Time was, when someone wanted to send a Christmas card it had to be signed and stamped and put in a mailbox. I think it was 1997 when my boss received a bad box of Christmas cards he was supposed to send out, but they were bad because they were not in his name.
Instead the name was Yak and Erna Debrakaleer from Topeka. He asked a couple of us if we wanted them and on instinct we both said we did. We split the box, each with designs on sending out Christmas cards to unsuspecting friends. I wrote a cool newsletter to go in each one. He decided to just send his signed, with a personal note to each person. I never figured out how to get mine sent, but my coworker did. He contacted a Mailbox Plus store in Kansas and had the cards sent from there. Over Christmas he kept hearing family members tell tale of getting cards from someone they didn’t know named Yak and Erna, two people who clearly knew something about them. My friend never let on that he was the one who sent the cards.
Here we are 15 years later and I’ve never stopped regretting the fact that I never sent my cards. Then came my moment to make good on my plan.
My brother joined a multilevel marketing company called Send Out Cards. It’s based on the idea that everyone sends out greeting cards, or should. It’s a pretty cool idea. I went ahead and signed up to have a small amount taken out of my PayPal account every month. Turned out, though, that I seldom used the account. So, thinking that I would exhaust all the funds I had in there, I created a card and sent it to about 20 friends and family. The return address said Yak and Erna Applewhite and included a made-up address in South Carolina.

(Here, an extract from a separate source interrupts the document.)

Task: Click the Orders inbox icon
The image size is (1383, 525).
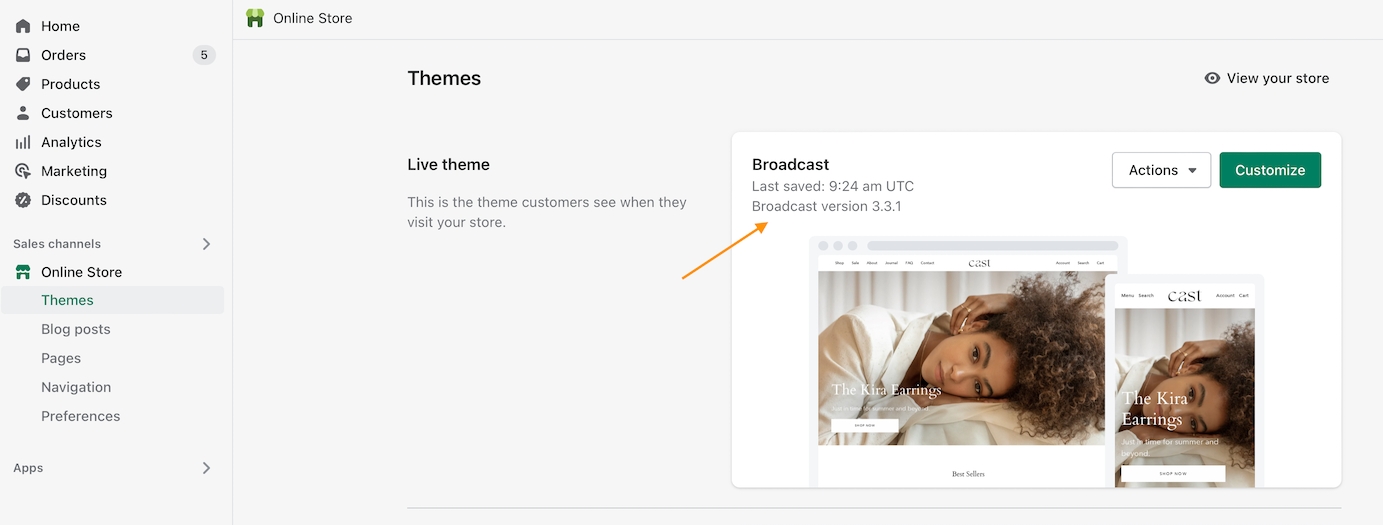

This was the message on the inside of the card:
Holy cow, folks! I’m sure you can understand the tardiness of our annual Christmas greetings, what with the courts and the media attention and everything. We thought about sending you a card anyway, but Jake had hid our address book under one of the fenders of the pickup and didn’t think to tell us until about a week ago.
Life has finally settled down for us. You know us well enough to know that we’ve had a more than casual relationship with law enforcement in the past, but never all at once. I won’t go into too many details, because those have been spelled out in the newspapers. There are just three things we want to reiterate:
1.The police have become pickier about defining “kidnapping.”
2. Even if someone asks you in writing to hit them in the head, the law still considers it “assault.”
3.We honestly thought that girl was a mailbox.
Of course, you’re our friends, so we don’t have to explain that to you. We are going to miss Jake, Ellen and Spike for the next few years, but we trust they will make good friends and learn important job skills in the meantime. That alone gives us a reason to think we’ll have a good Christmas, even if we are celebrating it three months late.
We hope you had a great Christmas and look forward to hearing from you and hearing all your good news.
It takes a little longer for Send Out Cards to get out there. Several days later I saw this from one of my friends on Facebook:
OK FB peeps, help me out here.We got a “Christmas” card in the mail today, addressed to both of us from a “Yak and Erna Applewhite” from SC. I’m guessing it’s a joke or promotional thing, but I don’t get it. In summation the card alludes to legal issues, saying: “with the courts and the media attention and everything…” the card wasn’t sent on time. It then says: “You know us well enough to know that we’ve had a more than casual relationship with law enforcement in the past, but never all at once. I won’t go into too many details, because those have been spelled out in the newspapers. There are just three things we want to reiterate: 1. The police have become pickier about defining ‘kidnapping’; 2. Even if someone asks you in writing to hit them in the head, the law still considers it ‘assault’; 3. We honestly thought that girl was a mailbox.” Huh?! Seriously, can anyone shed some light on this?
I was pretty excited, especially because another friend posted that they got one, too. Then it got a little troubling when one of the first responses was “Not funny. A little disturbing. A lot Creepy.” Another friend of my friend suggested calling the police. I wasn’t worried that I would get in trouble. I’d explain it was a prank and figure everyone would be cool with it. But since I was operating under an account held by my brother, I was worried he’d lose whatever privilege he wanted. My friend knew it was a joke and wasn’t going to call cops, but I knew I’d never be able to hide it at work anyway, so I let on.
So if you got one of the cards, now you know its source. Please don’t contact the authorities.